Estágios pagos vão ficar limitados a regiões onde há falta de professores
Grupo de trabalho que aconselhou o ME na reforma da formação dos docentes discorda da versão final do diploma. Faculdades também estão descontentes.
Samuel Silva
Foi anunciado como um dos trunfos para atrair mais jovens para a profissão de professor, mas o diploma que institui o regresso dos estágios remunerados nas escolas esconde uma surpresa. O Governo só deve autorizar a criação de núcleos de estágio em regiões onde exista escassez de docentes. Ou seja, os estudantes de todo o país terão de ir para Lisboa ou para o Algarve. Este não é o único motivo de descontentamento nas escolas e faculdades de educação. Até o grupo de trabalho que aconselhou o Ministério da Educação nesta reforma está contra a versão final da lei.
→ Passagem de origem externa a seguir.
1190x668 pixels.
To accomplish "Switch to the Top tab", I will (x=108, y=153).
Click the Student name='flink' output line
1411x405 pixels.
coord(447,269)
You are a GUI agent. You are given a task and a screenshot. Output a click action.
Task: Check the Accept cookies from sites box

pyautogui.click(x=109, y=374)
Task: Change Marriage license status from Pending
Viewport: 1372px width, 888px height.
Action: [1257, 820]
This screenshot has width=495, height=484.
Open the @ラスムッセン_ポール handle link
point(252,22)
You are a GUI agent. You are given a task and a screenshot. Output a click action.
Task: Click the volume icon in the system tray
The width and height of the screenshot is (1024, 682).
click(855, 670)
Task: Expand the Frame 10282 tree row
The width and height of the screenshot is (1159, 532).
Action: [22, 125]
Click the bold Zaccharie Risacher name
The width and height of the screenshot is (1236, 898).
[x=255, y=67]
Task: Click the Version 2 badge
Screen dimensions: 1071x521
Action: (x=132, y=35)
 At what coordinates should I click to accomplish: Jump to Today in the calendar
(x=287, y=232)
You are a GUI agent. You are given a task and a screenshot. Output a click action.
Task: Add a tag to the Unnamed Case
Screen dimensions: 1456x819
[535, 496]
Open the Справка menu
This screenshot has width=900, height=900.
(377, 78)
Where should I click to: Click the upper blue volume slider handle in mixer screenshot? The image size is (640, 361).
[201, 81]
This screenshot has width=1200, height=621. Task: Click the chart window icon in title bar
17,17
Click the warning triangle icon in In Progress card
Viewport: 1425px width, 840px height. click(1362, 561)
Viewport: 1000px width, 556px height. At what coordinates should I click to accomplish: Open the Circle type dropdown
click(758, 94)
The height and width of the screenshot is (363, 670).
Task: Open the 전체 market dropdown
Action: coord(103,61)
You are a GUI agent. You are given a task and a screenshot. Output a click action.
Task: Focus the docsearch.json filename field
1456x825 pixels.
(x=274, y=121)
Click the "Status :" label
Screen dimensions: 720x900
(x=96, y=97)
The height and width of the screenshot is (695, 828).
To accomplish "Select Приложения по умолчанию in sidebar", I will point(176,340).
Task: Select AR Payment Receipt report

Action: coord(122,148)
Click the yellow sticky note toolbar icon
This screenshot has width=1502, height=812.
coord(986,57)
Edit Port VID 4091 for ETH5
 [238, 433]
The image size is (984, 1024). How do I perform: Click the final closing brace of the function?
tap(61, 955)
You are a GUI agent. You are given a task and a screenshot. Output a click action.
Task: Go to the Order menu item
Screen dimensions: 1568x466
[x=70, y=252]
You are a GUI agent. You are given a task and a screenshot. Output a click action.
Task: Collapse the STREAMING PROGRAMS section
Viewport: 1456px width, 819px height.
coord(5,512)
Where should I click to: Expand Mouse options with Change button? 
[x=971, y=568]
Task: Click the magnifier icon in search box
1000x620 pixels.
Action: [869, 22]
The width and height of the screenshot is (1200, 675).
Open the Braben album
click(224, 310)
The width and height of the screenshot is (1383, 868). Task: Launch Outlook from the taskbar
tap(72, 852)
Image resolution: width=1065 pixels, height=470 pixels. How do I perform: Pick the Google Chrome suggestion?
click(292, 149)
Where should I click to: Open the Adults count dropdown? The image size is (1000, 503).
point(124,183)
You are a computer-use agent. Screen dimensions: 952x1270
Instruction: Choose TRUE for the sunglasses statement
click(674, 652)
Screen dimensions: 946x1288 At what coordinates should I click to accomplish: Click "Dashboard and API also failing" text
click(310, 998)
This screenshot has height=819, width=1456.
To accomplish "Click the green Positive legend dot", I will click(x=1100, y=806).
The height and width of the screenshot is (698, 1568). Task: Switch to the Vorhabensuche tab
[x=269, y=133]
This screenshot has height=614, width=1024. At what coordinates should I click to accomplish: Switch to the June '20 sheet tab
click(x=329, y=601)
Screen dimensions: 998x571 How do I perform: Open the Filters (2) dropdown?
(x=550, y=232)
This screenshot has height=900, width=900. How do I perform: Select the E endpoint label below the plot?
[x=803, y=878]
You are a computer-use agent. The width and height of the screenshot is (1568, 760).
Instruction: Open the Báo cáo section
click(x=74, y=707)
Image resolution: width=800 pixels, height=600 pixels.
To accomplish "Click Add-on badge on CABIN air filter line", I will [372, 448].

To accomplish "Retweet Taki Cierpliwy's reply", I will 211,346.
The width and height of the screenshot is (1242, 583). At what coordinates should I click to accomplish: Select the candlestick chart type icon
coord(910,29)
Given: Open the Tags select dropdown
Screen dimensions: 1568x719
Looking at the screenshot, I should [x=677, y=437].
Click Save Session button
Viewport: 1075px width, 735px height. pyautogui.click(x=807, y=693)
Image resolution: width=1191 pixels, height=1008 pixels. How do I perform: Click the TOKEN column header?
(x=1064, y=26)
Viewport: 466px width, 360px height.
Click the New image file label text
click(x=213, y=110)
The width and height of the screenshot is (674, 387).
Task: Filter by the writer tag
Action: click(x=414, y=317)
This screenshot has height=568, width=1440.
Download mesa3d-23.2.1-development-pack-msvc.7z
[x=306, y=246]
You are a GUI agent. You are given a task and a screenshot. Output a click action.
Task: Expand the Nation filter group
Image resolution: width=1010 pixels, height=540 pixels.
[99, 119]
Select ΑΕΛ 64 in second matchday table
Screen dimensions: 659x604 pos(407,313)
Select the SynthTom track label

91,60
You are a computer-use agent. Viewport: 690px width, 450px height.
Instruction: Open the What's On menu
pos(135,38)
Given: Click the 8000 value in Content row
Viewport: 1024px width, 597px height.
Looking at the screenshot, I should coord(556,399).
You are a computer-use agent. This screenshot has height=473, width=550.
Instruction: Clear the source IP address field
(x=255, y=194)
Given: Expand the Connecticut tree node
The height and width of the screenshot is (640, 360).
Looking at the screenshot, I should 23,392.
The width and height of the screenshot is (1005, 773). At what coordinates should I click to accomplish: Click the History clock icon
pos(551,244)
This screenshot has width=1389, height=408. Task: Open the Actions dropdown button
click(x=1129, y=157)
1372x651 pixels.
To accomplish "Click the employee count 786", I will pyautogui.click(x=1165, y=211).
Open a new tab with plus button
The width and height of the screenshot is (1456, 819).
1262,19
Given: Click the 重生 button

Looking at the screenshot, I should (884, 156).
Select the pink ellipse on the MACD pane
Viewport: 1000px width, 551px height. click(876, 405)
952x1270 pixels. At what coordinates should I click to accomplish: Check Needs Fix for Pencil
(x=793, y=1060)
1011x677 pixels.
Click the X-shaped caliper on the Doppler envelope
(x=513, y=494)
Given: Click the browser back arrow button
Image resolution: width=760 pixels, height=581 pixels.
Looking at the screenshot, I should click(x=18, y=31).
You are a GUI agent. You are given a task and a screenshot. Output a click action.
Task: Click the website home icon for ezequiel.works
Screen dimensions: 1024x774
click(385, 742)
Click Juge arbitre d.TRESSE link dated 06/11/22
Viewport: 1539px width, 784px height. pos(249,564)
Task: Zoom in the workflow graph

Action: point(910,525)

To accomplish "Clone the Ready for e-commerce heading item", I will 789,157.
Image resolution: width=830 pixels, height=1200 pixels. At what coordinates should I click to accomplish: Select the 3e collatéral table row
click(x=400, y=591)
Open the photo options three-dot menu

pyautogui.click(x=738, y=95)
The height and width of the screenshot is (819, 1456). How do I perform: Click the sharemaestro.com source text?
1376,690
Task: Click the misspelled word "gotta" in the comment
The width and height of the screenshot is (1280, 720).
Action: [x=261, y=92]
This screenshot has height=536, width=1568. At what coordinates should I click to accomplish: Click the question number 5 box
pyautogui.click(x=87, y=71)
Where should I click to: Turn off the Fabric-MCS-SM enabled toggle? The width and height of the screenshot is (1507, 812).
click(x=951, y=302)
As alterações ao regime jurídico da habilitação profissional para a docência foram promulgadas em Novembro pelo Presidente da República. A versão final do diploma, entretanto publicada, apanhou de surpresa as faculdades e escolas superiores de educação, onde são formados os professores.
O diploma faz depender o funcionamento dos núcleos de estágio de um despacho que terá de ser rubricado não só pelo ministro da Educação, mas também pelo das Finanças. O documento ainda não foi publicado, mas, em reuniões mantidas com os ministérios da Educação e da Ciência, Tecnologia e Ensino Superior nas últimas semanas, as instituições conheceram a intenção do Governo: autorizar apenas a constituição de núcleos de estágio em regiões onde há maior carência de docentes.
Ou seja, na prática, os estudantes finalistas dos mestrados de formação de professores de todo o país teriam de estagiar em escolas da Área Metropolitana de Lisboa ou do Algarve, onde se concentram as maiores carências de docentes.
Os docentes estagiários serão remunerados segundo o índice 167, o primeiro da carreira, que corresponde a um vencimento de cerca de 1600 euros mensais brutos para quem tiver um horário completo. A medida foi usada como um trunfo pelo Governo quando apresentou esta reforma, que pretende responder ao problema da falta de professores.
Com este regime de estágios, “os estudantes usarão a sua remuneração para pagar um quarto barato e pouco mais, em regiões onde o custo de vida é maior do que o da cidade onde vivem. E o resto das suas despesas ficará, como sempre, por conta das respectivas famílias”, lamenta Alexandre Franco de Sá, que coordena o Conselho de Formação de Professores na Faculdade de Letras da Universidade de Coimbra.
Este docente critica o facto de estudantes de mestrados em ensino da sua instituição ou da Universidade do Minho terem de se deslocar para Lisboa ou o Algarve. É também essa a preocupação de Carlos Teixeira, que dirige a Escola Superior de Educação de Bragança: “Tenho alunos do primeiro ano que já me disseram: ‘Se tiver que ir estagiar para Lisboa, não vou.’”
“Não é um princípio bem pensado. A formação de professores foi condicionada pela necessidade de suprir a falta de docentes”, critica Teixeira, que também preside à Aripese, associação que reúne as várias escolas superiores de educação.
“O Governo diz que acabou com os professores de casa às costas, mas quer substituí-los por estudantes de casa às costas”, ilustra, por seu turno, Ângela Lemos, presidente do Instituto Politécnico de Setúbal. A dirigente representa o Conselho Coordenador dos Institutos Politécnicos (CCISP) – sector onde se formam boa parte dos professores – nos contactos com os dois ministérios.